■ INPUT FOR THIS TASK
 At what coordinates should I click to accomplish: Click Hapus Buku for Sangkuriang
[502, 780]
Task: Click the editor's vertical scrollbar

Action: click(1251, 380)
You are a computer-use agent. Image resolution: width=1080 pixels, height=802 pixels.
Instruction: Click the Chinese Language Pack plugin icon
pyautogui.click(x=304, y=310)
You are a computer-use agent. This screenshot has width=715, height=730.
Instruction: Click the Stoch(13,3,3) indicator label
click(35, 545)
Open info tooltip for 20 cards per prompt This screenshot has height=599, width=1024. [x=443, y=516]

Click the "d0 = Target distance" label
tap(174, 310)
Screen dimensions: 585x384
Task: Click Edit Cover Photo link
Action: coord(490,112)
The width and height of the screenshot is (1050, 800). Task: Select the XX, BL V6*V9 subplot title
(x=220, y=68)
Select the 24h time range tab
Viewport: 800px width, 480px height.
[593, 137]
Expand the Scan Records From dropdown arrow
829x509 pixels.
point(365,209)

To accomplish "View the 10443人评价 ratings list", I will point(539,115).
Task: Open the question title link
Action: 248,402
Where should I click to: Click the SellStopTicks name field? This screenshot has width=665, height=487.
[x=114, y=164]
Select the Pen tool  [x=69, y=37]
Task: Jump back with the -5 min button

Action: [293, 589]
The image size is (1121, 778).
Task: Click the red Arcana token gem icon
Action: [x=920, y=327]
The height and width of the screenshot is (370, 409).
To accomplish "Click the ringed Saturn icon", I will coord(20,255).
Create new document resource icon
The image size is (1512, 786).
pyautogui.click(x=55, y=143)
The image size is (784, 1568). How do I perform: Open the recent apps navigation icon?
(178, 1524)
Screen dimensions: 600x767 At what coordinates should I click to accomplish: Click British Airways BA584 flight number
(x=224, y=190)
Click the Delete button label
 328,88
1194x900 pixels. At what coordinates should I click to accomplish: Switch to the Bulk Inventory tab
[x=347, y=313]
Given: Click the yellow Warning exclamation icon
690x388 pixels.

■ REQUIRED ACTION
Display every line of the listing that contains the string "computer".

■ OUTPUT FOR THIS EXERCISE
You are a computer-use agent. Image resolution: width=1080 pixels, height=802 pixels.
You are a computer-use agent. This screenshot has width=715, height=730.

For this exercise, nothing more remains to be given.